The trial court, while denying the motion for a directed verdict, acknowledged that Mrs. Jones' evidence was "very, very thin; extremely thin." Commendably, it chose to reserve the question of whether or not Mrs. Jones made out a prima facie case and submitted it to the jury. Resnick v. Wolf & Cohen, Inc., D.C.Mun.App., 49 A.2d 809, 811 (1946).

After a careful examination of the record, however, we are of the view that the court erred in not granting the government's motion for judgment n. o. v.

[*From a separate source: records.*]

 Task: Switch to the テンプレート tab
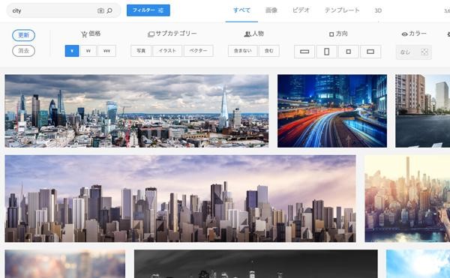pos(342,10)
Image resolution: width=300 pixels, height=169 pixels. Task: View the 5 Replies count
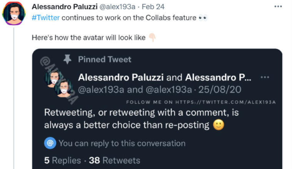pos(63,161)
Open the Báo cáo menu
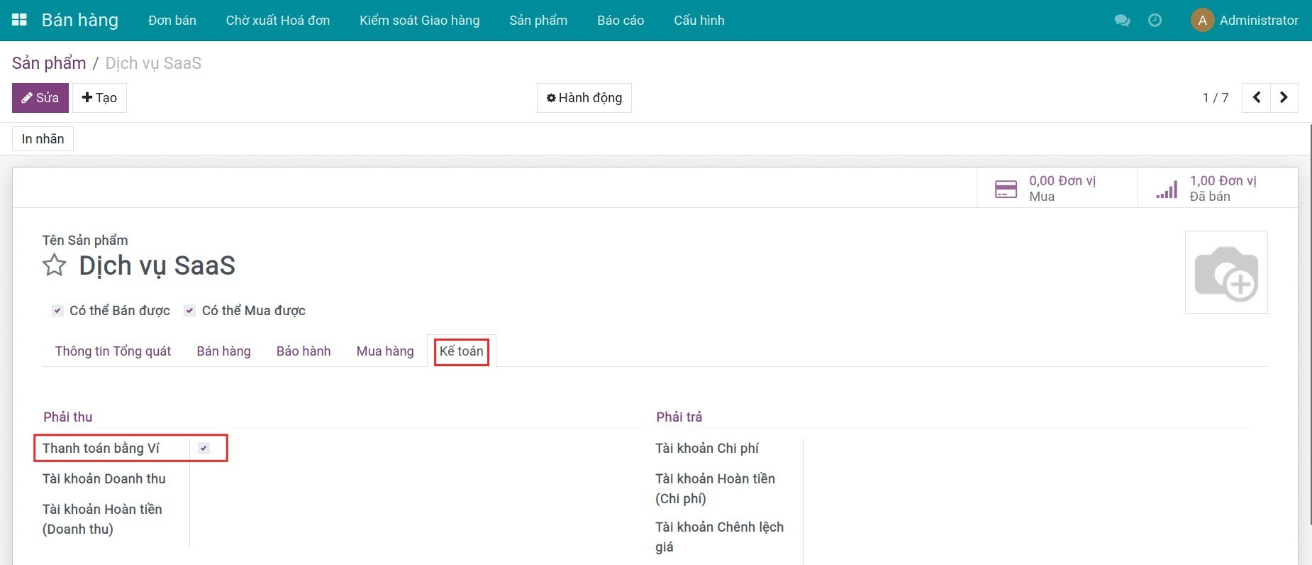 tap(620, 21)
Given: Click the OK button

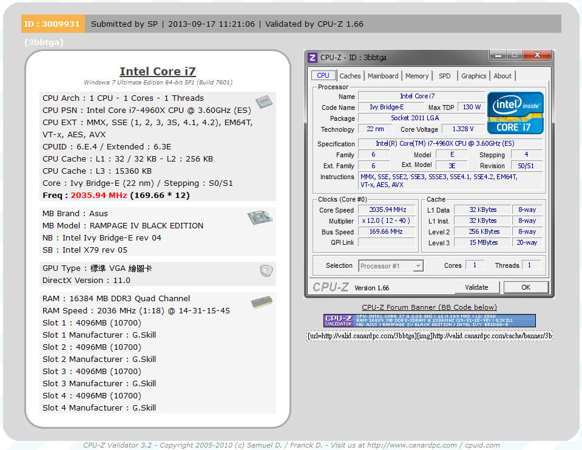Looking at the screenshot, I should tap(526, 287).
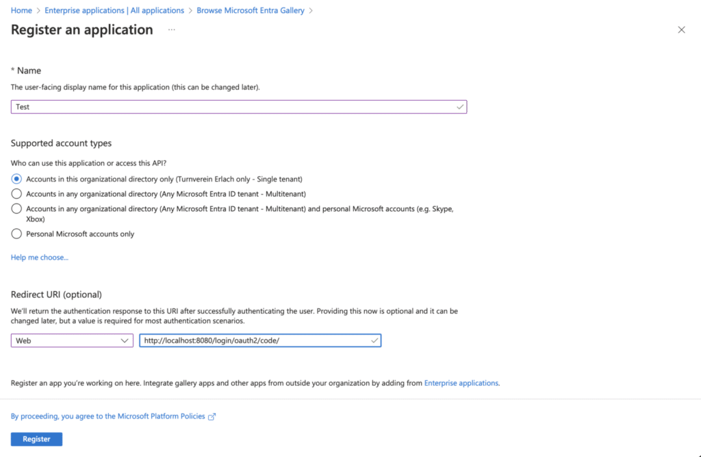701x457 pixels.
Task: Click the chevron arrow on platform dropdown
Action: tap(125, 341)
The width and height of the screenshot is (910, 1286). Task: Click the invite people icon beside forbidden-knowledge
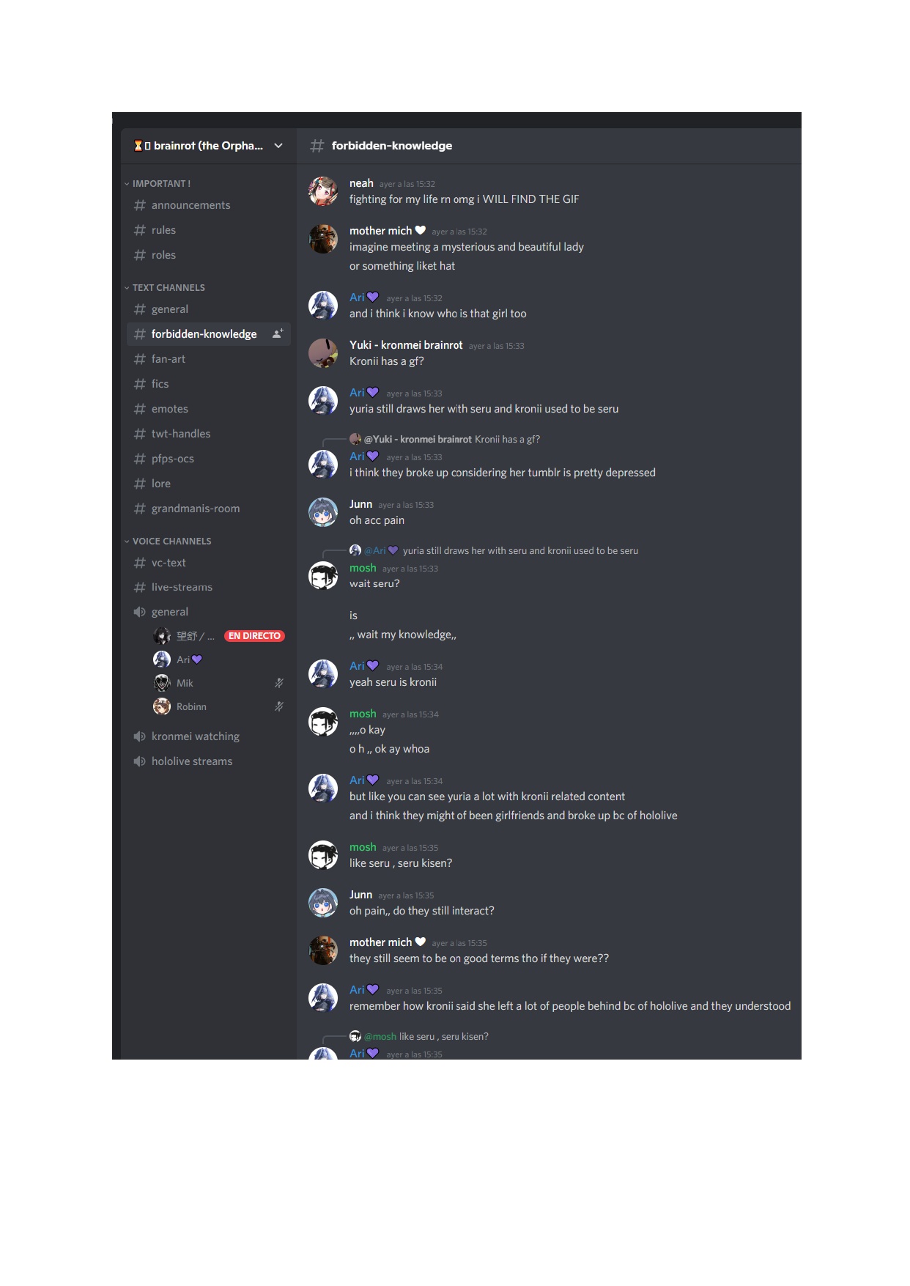(x=278, y=334)
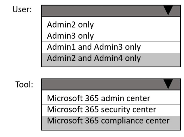Click the Tool dropdown black arrow
184x137 pixels.
pyautogui.click(x=168, y=84)
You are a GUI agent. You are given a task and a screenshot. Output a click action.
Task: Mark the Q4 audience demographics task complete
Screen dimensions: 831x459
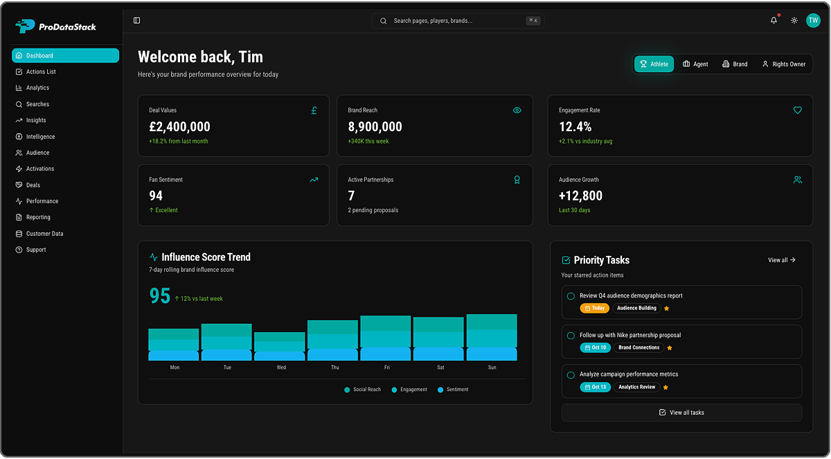pos(569,295)
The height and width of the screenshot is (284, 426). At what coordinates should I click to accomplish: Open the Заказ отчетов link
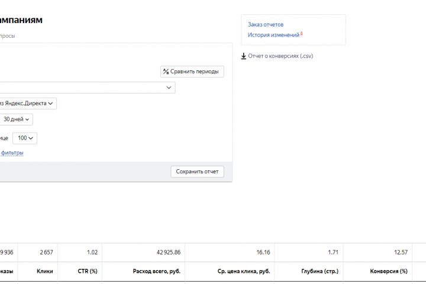[266, 24]
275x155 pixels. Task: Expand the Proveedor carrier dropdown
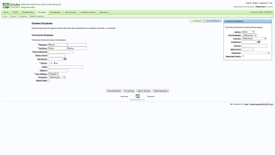click(x=57, y=78)
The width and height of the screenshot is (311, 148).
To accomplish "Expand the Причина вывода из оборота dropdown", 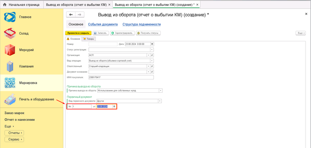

In reviewing the denial of the motion for judgment n. o. v., we apply the same standard as is used in reviewing a motion for a directed verdict. Vaughn v. Neal, D.C.Mun.App., 60 A.2d 234 (1948). That is, if in "viewing the evidence and all inferences reasonably deducible therefrom in a light most favorable to the opponent of the motion,"[2] no man could reasonably reach a verdict for Mrs. Jones, the motion should have been granted. Shewmaker v. Capital Transit Co., 79 U.S.App.D.C. 102, 143 F.2d 142 (1944).

At the outset, nowhere in the record is there a scintilla of evidence of what caused the cover to slip out of place, although it is suggested by Mrs. Jones that the cover's nonconforming (convex) shape, in some unspecified way, was to blame. There is no evidence that this shape caused it to slip off the manhole. Absent any evidence of a defect which could have proximately caused her to fall into the manhole, a judgment n. o. v. should have been granted. Cf. Hackett v. District of Columbia, D.C.App., 264 A.2d 298 (decided April 20, 1970); Taylor v. D. C. Transit System, Inc., D.C.App., 258 A.2d 455 (1969).

Since there was no evidence of what the dangerous condition was that caused Mrs. Jones' injury, there could be no evidence of notice of that condition to the government. The lack of evidence of notice of a dangerous condition to the District is also fatal *596 to appellee's case.[3] Mitchell v. District of Columbia, 120 U.S.App.D.C. 390, 347 F.2d 484 (1965).

In view of the foregoing, we are required to reverse and remand with instructions to enter judgment n. o. v. for the government.

Reversed with instructions.


[1] This section provides in pertinent part:

All such [vault] coverings shall be so constructed as to be flush with pavement and have a roughened surface to provide security to persons passing over them.

[2] Vaughn v. Neal, D.C.Mun.App., 60 A.2d at 235-236.

[3] Contrary to appellee's suggestion at argument, there is no evidence that the manhole cover is of the type that is required to be bolted in order that it remain secure. And even if bolting were required, there is no evidence of how long an unbolted condition existed, if at all, in order to show constructive notice to the District.